Именно это он и сказал Юсуфу по дороге в отель «Царь Давид», где их ждал Самуэль.


Когда они прибыли, Самуэль в нетерпеливом ожидании расхаживал по открытой террасе с видом на Старый город. В этот вечерний час солнце уже клонилось к закату и приобрело кирпично-красный оттенок древнего обожженного камня. Едва завидев гостей, Самуэль со всех ног бросился к ним.

— Как же ваш муфтий со своими людьми может лобызать руки германскому консулу! — заявил он вместо приветствия.

Мухаммед озадаченно взглянул на Юсуфа. Он не мог взять в толк, что хочет сказать Самуэль, но был уверен, что его зять понимает, о чем идет речь.

Юсуф нервно откашлялся и принялся оглядываться в поисках укромного местечка, где они могли бы спокойно поговорить, не рискуя быть услышанными. Самуэль провел их в дальний угол террасы, где в этот час никого не было.

— А почему бы нам и не иметь хороших отношений с представителями немецкой власти? — спросил Юсуф у Самуэля.

— Разве ты не знаешь, что Гитлер развязал кампанию против евреев? Вы вот жалуетесь, что немецкие евреи сотнями бегут из своей страны и едут сюда. Но заметь, они ведь едут сюда не в поисках Земли Обетованной, они именно бегут. Бегут потому, что в Германии их лишают имущества и не считают полноценными гражданами только потому, что они евреи. Так о чем думает муфтий, похваляясь своей дружбой с Гитлером?

— У нас нет никаких претензий к Германии, — возразил Юсуф. — А вот к Великобритании — есть. Британцы неоднократно нас обманывали. Разве я не рассказывал, как страдаем мы, палестинские арабы? Так почему ты считаешь, что вы, евреи, вправе выбирать себе друзей, исходя лишь из своих интересов и совершенно не учитывая наших?

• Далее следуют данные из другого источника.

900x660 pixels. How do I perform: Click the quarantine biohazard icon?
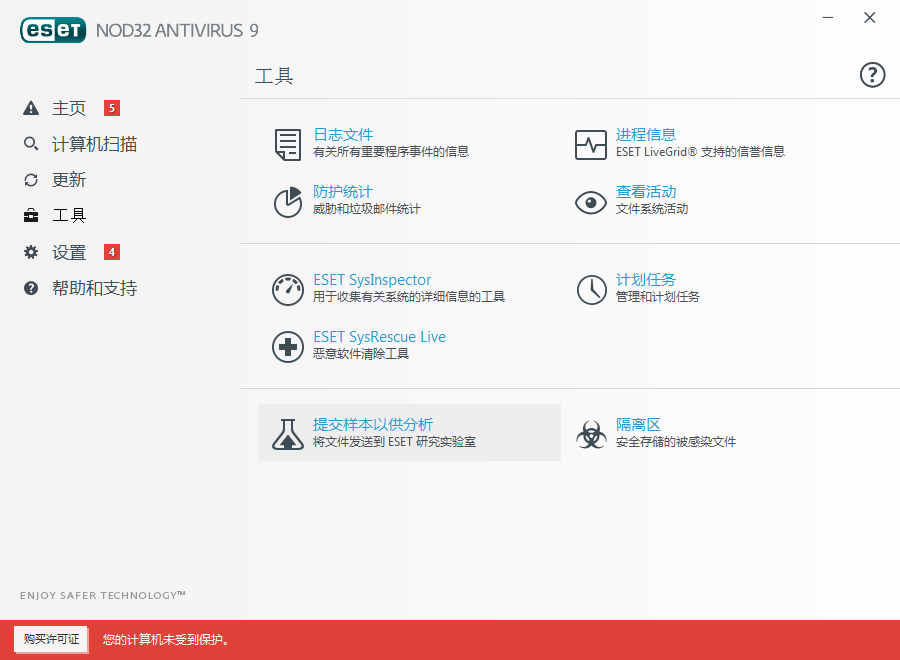[x=591, y=434]
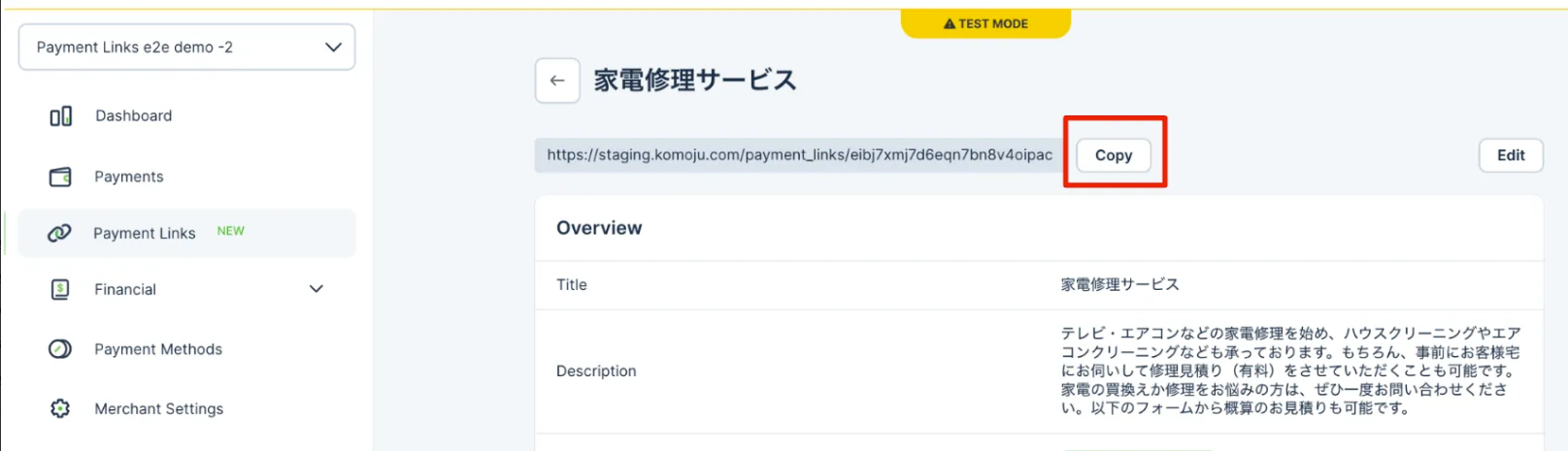Image resolution: width=1568 pixels, height=451 pixels.
Task: Open the Dashboard menu item
Action: click(x=134, y=116)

— Как ты можешь так говорить? Да, британцы с нами не посчитались. Но Гитлер... Этот человек поистине одержим дьяволом...

Мухаммед решил положить конец спору, спросив у Самуэля, что он думает о докладе Пила, и добавив, что Омар Салем тоже очень хочет знать его мнение на этот счет.

— Ты такой же бесхитростный, как и твой отец, — улыбнулся Самуэль. — Луи мне сказал, что ты уже говорил с ним и спрашивал о том же самом, не забыв при этом упомянуть, что Омар Салем интересуется нашим мнением по этому вопросу.

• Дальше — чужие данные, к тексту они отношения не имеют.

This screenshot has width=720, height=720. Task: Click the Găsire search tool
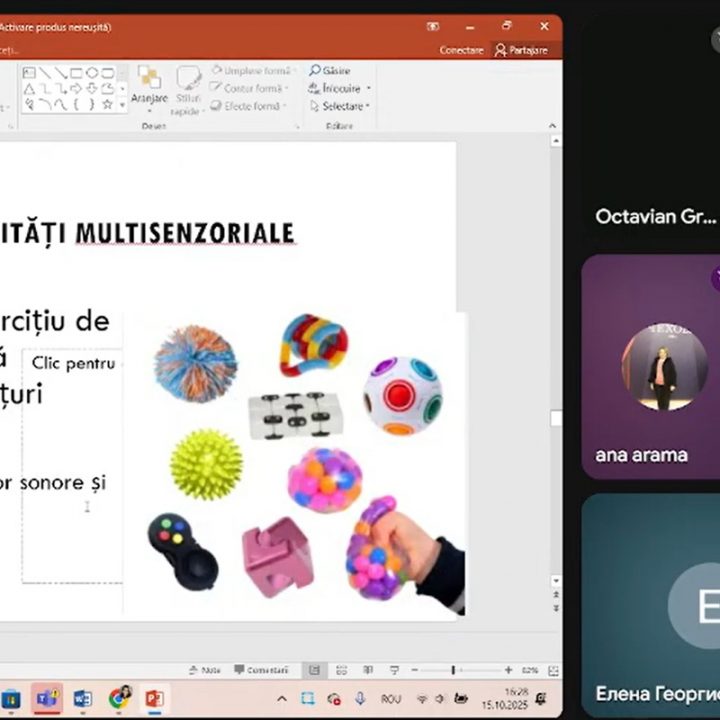[330, 71]
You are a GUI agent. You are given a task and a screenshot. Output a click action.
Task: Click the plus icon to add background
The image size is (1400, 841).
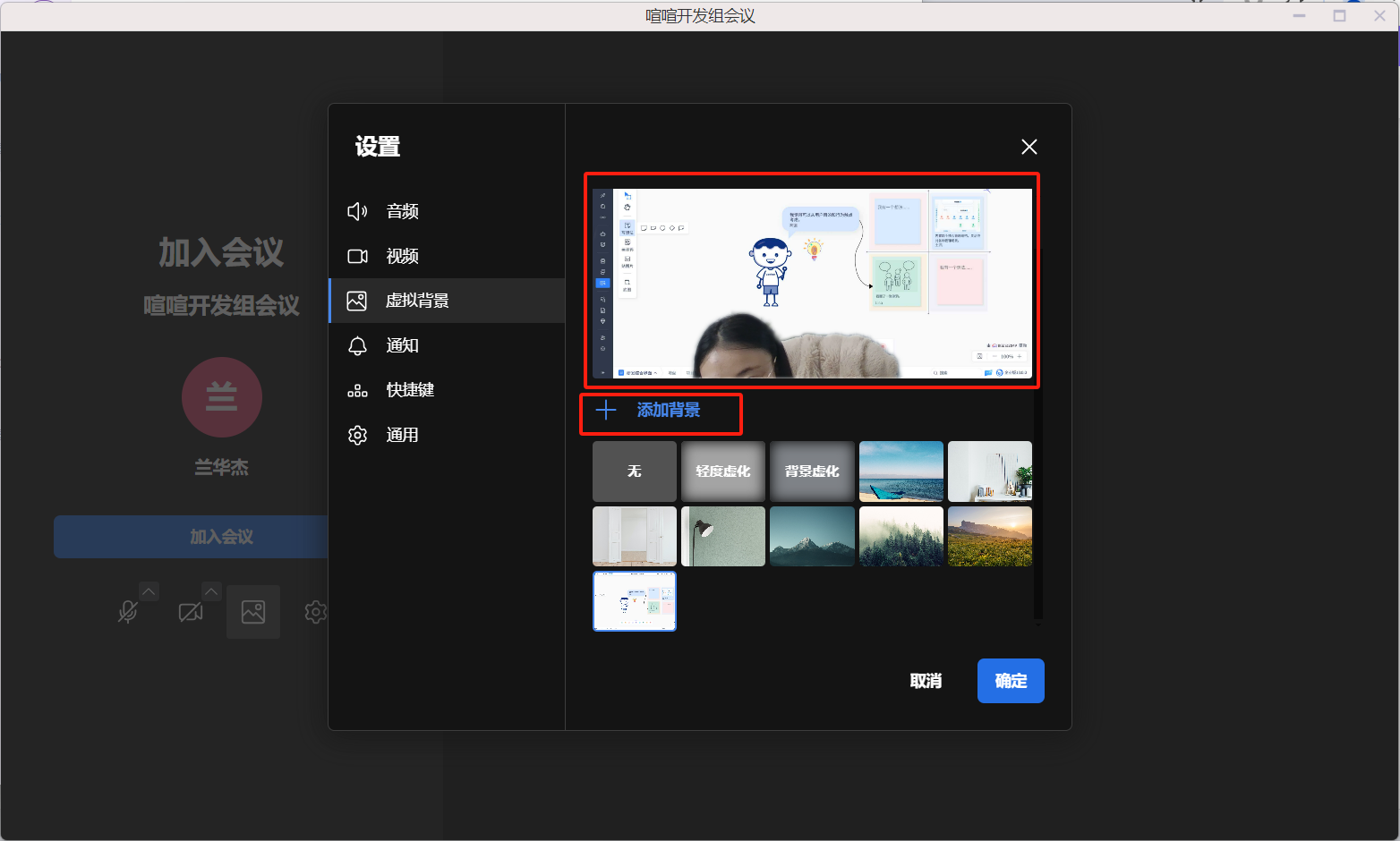tap(606, 411)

Самуэль не стал лукавить и напускать тумана: он тоже не любил полуправду.

— Конечно, план Пила — совсем не то, чего ожидали здешние лидеры, и он им совсем не нравится; но при этом они считают, что лучше уж раздел, чем совсем ничего. Руководители Еврейского агентства считают это вполне приемлемым решением; а Вейцман так и вовсе считает, что на более мы не можем рассчитывать, и призывает согласиться на раздел.

— Итак, вы готовы на все, лишь бы выжить нас с нашей земли, — в голосе Мухаммеда прозвучало разочарование.

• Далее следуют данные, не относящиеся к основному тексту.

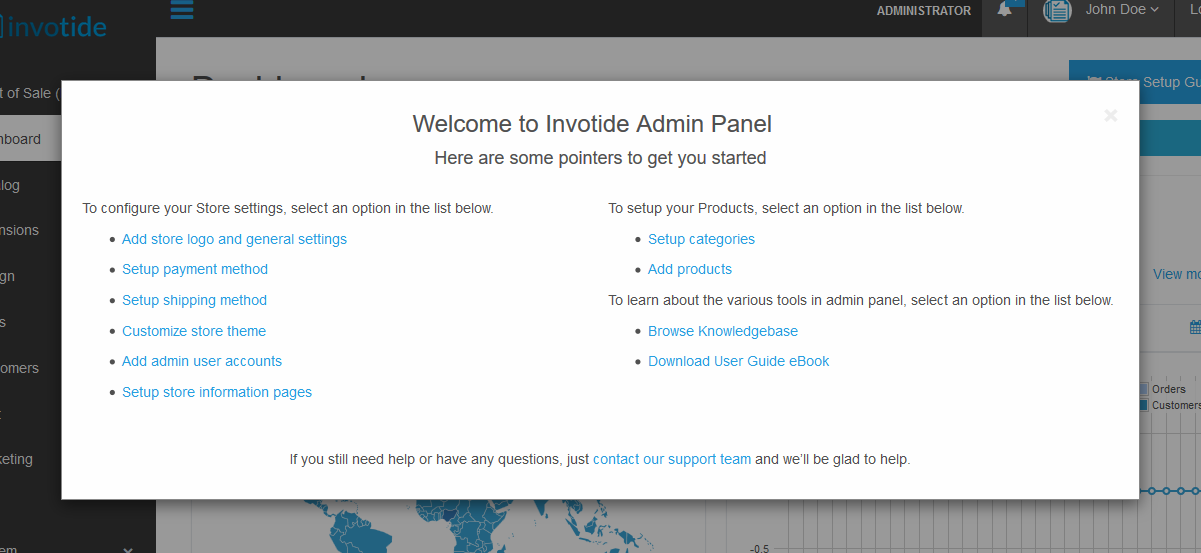
Task: Click the calendar icon behind the dialog
Action: click(1195, 327)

— Выжить вас? Да разве об этом речь? Разве мы не можем мирно жить на этой земле? Пил предлагает, чтобы нам предоставили лишь двадцать процентов территорий, и ни процентом более. Остальные семьдесят отойдут арабам, это не считая Трансиордании, королевства Абдаллы. Мы никак не можем согласиться на меньшее.

— Ты говоришь, будто у вас есть какие-то права на нашу землю, — Юсуф не скрывал своего раздражения.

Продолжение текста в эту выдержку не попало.